Спустя пару месяцев друзья были в России, застав её объятую лютыми холодами. Рассказы старого Клауса очень пригодились, поскольку всё оказалось почти так, как он описывал. Первый страх, одолевший Юргена и Дитриха, когда они только-только попали в дикие леса Московии, быстро улетучился, и друзья начали действовать. Поначалу они промышляли по-старому, отчего пару раз были пойманы и биты батогами, а однажды попали в острог и чуть не угодили в Сибирь. Но Юргену удалось бежать, а Дитрих пришёлся по душе коменданту острога, и тот назначил его тюремным счетоводом, узнав, что немец умеет считать.
Со временем Дитрих сделал неплохую карьеру, поступив в Податной приказ. Став сборщиком налогов, он разъезжал по дворам, собирая медяки и гроши, а заодно наблюдал диковинный быт московских аборигенов. Наблюдениями своими он делился с другом, который, вернувшись в Германию, написал правдивую книгу о России, начинавшуюся такими словами: «Неправда что москвитяне происходят от бурого медведя и едят без помощи рук. Лгут те, кто говорит, что видел оборотней и ведьм, в которых по ночам превращаются здешние жители. Всё обстоит совершенно иначе. Белые медведи, которые и есть настоящие предки московитов, очень смышлёные животные…»
Департамент мелких обид
Марыся Тухольская до позднего вечера пропадала на работе. Каждый день, за исключением редких выходных. Оттого, наверное, и личная жизнь у Марыськи не клеилась катастрофическим образом, и Збышек не перезванивал уже вторую неделю.
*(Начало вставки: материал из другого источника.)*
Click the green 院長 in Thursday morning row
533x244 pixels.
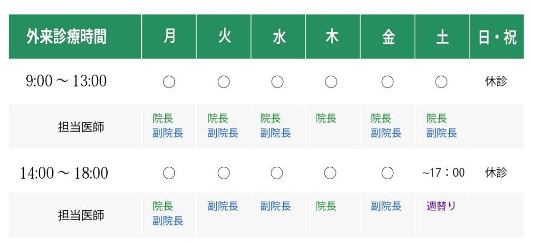pyautogui.click(x=326, y=119)
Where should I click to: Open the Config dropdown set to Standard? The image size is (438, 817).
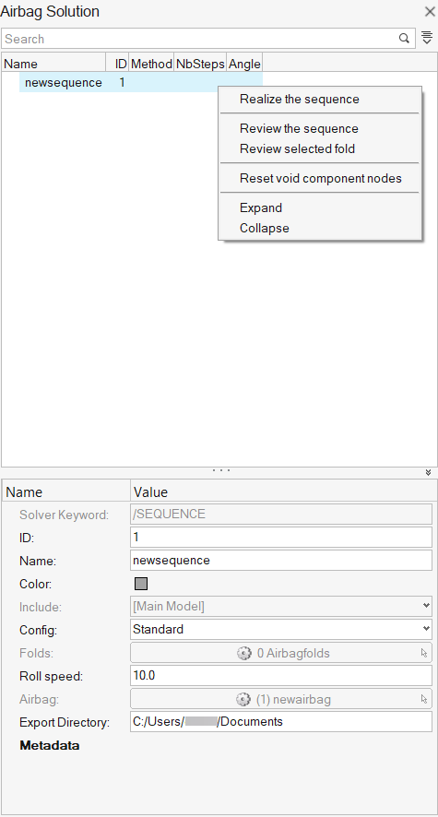[x=281, y=630]
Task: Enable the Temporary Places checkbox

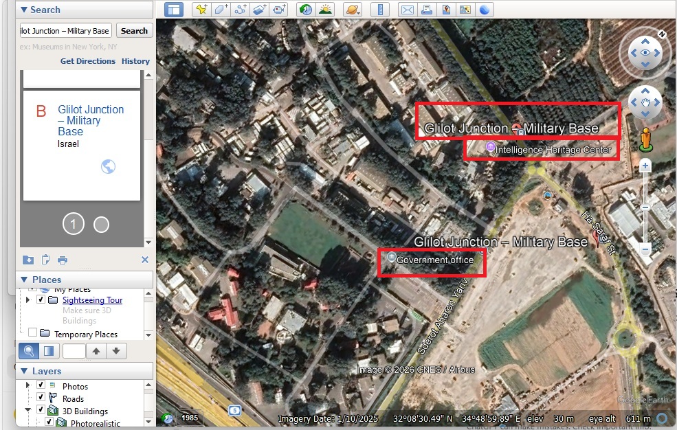Action: click(32, 333)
Очень уж напряжённая и ответственная досталась работа Тухольской, ведь служить ей выпало в Институте Национальной Памяти, где серьёзные учёные заняты важной деятельностью, жизненно необходимой. Я бы сказал, миссией на благо всей Хольши и хольского народа!
Институт подсчитывал обиды и прегрешения, которые были причинены нам, холякам, за всю историю, в течение которой эти гады, (ну соседи, то есть, с запада, с юга, и особенно с востока) чинили всякие подлости в ответ на нашу благородную и просвещённую политику.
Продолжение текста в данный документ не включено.